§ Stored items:
************
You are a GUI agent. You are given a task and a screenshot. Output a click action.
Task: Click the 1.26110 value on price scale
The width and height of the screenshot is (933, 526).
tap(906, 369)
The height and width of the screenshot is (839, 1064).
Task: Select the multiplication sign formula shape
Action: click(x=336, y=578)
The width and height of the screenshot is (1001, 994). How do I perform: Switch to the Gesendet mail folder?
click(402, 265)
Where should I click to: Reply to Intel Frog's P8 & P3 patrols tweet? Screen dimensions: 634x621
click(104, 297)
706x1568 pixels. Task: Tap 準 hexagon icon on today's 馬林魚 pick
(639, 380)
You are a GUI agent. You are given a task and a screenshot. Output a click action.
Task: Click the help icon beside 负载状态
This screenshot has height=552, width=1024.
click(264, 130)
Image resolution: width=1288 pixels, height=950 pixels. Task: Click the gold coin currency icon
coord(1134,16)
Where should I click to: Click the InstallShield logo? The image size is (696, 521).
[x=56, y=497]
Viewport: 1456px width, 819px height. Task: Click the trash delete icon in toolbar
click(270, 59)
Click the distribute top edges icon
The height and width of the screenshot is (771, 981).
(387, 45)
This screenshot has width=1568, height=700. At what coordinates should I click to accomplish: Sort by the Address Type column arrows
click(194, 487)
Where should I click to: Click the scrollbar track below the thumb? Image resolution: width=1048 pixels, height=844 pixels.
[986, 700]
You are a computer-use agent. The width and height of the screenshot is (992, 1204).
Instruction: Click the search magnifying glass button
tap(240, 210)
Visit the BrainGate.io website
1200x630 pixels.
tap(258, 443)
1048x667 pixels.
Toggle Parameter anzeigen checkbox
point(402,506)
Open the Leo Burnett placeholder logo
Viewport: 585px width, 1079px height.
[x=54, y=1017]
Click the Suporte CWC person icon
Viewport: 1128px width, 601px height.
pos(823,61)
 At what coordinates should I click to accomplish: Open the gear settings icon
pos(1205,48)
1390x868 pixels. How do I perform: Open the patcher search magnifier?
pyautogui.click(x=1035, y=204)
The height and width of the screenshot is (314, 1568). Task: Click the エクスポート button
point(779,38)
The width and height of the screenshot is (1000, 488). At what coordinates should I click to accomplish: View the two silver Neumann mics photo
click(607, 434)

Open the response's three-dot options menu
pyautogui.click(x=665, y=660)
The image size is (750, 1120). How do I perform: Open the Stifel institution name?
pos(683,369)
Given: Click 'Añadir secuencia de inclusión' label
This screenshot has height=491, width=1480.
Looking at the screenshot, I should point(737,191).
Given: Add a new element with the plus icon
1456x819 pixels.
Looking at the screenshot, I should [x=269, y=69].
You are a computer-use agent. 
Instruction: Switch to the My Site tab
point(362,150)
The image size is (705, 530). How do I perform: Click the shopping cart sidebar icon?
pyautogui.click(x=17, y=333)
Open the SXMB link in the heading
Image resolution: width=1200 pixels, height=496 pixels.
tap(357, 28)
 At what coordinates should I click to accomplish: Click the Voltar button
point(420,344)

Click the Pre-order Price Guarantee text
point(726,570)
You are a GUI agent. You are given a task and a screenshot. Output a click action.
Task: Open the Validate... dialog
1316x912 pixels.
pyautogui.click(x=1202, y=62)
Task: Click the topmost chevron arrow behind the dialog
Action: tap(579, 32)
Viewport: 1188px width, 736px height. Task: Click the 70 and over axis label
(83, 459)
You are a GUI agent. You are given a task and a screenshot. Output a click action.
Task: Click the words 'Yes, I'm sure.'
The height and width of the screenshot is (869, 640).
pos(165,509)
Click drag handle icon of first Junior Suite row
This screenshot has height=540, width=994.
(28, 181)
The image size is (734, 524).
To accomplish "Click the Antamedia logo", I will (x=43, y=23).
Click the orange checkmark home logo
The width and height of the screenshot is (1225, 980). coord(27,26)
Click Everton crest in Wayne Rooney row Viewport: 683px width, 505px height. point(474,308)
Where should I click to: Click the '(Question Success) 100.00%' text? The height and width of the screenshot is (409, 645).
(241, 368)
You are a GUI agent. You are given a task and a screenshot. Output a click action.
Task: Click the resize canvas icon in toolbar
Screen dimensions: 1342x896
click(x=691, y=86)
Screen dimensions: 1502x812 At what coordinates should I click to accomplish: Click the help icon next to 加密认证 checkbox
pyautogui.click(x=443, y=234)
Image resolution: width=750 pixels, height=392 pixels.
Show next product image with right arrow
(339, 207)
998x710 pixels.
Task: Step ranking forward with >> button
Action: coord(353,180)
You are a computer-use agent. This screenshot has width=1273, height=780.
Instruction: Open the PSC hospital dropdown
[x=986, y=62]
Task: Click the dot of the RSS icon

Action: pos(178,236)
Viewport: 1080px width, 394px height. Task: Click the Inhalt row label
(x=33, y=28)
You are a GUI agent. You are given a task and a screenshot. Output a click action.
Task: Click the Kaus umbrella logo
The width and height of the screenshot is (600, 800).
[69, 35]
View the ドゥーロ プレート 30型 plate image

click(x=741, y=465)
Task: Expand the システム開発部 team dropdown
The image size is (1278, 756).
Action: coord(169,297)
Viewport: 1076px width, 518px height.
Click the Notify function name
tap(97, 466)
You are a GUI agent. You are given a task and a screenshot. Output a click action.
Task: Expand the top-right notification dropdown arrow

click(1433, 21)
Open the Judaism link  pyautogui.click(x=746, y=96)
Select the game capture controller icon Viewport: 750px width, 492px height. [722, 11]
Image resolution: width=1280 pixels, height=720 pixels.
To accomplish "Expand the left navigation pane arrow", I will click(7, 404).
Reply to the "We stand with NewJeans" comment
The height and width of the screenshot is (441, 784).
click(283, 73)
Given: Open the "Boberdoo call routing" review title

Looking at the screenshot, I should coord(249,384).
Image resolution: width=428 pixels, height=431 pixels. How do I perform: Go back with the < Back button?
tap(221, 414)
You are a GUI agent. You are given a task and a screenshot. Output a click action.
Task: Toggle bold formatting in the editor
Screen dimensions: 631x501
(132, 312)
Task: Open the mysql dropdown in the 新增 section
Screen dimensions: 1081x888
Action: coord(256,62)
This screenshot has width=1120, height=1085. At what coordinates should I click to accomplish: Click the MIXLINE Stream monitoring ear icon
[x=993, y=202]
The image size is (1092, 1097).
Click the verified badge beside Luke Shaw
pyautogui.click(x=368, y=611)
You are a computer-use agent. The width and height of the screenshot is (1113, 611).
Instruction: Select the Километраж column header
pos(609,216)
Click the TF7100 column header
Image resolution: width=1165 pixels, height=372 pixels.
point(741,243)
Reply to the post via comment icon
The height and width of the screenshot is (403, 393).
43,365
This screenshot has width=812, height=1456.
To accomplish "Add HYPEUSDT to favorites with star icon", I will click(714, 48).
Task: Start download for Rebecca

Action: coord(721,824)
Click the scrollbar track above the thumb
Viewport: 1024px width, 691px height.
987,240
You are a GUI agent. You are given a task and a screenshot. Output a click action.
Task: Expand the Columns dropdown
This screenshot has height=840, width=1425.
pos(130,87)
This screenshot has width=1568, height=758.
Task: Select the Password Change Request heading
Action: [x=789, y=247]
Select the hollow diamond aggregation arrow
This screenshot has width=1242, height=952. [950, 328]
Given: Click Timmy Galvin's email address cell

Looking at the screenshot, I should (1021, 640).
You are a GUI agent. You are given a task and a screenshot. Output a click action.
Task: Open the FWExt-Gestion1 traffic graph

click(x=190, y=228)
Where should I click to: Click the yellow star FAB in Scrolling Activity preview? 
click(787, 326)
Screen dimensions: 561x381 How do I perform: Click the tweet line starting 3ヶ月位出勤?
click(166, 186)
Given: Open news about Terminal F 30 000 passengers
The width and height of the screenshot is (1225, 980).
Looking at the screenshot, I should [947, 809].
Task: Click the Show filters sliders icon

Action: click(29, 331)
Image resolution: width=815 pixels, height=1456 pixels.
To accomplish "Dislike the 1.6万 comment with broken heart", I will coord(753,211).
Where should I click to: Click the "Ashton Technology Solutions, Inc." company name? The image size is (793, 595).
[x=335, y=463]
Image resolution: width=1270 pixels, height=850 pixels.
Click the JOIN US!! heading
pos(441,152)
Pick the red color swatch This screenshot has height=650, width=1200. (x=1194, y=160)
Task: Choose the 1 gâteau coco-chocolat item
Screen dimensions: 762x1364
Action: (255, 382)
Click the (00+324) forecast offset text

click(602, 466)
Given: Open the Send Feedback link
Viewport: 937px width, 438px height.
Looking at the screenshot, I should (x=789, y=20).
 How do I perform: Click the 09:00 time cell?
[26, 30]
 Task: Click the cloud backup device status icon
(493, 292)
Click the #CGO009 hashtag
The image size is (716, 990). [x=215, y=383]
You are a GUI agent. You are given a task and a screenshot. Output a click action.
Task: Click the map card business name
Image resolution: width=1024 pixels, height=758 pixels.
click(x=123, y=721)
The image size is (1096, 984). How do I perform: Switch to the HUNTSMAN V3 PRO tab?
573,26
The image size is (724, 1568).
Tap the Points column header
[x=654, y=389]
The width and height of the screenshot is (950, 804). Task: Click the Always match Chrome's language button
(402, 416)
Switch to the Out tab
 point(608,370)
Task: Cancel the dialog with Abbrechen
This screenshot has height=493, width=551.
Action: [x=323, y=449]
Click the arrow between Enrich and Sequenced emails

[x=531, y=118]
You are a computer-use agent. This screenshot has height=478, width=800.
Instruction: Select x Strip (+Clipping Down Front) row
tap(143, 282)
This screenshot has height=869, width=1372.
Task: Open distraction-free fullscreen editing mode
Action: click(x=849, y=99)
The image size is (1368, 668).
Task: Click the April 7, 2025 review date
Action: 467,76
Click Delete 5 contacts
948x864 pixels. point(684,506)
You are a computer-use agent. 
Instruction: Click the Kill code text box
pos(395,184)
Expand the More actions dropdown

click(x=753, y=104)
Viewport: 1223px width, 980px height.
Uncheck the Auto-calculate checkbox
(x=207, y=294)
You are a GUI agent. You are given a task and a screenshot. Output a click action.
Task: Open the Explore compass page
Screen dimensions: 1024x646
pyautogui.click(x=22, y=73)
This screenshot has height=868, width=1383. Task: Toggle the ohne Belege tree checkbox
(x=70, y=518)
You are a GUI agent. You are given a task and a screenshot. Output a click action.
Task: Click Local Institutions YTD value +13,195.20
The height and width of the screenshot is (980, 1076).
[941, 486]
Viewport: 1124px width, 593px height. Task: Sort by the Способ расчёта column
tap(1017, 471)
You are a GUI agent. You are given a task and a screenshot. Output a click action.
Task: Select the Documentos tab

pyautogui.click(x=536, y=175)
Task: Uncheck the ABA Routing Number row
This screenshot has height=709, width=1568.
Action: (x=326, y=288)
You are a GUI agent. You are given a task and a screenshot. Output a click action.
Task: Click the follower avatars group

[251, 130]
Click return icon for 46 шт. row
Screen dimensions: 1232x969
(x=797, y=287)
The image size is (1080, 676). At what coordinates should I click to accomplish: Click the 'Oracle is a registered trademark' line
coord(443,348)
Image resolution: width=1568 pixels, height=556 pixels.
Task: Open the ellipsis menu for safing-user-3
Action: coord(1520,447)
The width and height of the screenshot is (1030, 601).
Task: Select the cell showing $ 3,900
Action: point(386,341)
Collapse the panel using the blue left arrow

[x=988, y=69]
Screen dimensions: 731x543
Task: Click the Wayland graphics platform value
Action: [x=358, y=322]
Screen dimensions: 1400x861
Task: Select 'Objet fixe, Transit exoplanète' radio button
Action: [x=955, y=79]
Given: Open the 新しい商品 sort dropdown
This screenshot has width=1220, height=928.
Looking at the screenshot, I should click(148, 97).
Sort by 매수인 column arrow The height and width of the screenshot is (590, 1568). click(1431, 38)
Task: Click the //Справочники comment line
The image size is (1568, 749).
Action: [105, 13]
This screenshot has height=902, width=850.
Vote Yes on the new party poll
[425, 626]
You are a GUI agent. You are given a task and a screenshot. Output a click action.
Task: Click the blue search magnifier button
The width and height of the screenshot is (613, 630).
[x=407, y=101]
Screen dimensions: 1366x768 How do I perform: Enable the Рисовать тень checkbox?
************
§ YOUR OBJECTIVE: Pick out, from the lines above, every one that contains the string "computer".

§ EXERCISE ANSWER:
You are a computer-use agent. The width and height of the screenshot is (992, 1204).
You are a computer-use agent. 
You are a computer-use agent. This screenshot has width=1273, height=780.
You are a computer-use agent. The width and height of the screenshot is (1113, 611).
You are a computer-use agent. This screenshot has height=478, width=800.
You are a computer-use agent. 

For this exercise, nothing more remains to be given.